◆ Task brief
Rewrite the entries from the line with "You are a computer-use" to the line with "tap(306, 319)", putting "menu" in place of "dropdown" and changing nothing else.

◆ Data for this task
Start

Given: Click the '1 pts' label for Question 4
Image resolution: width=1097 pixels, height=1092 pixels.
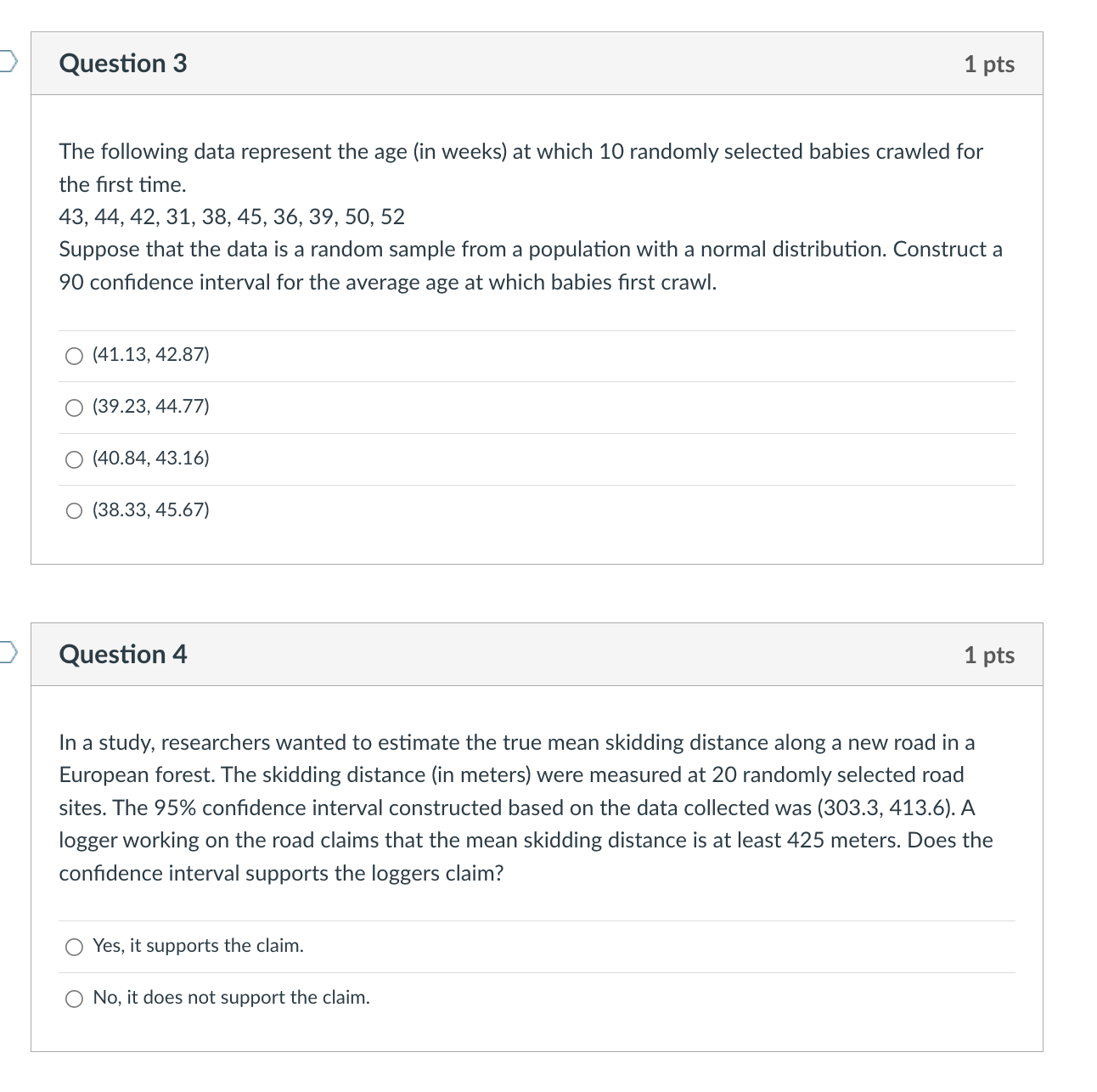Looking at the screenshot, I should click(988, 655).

End
Start

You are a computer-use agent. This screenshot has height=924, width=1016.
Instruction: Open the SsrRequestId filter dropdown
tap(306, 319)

End

◆ Task response
You are a computer-use agent. This screenshot has height=924, width=1016.
Instruction: Open the SsrRequestId filter menu
tap(306, 319)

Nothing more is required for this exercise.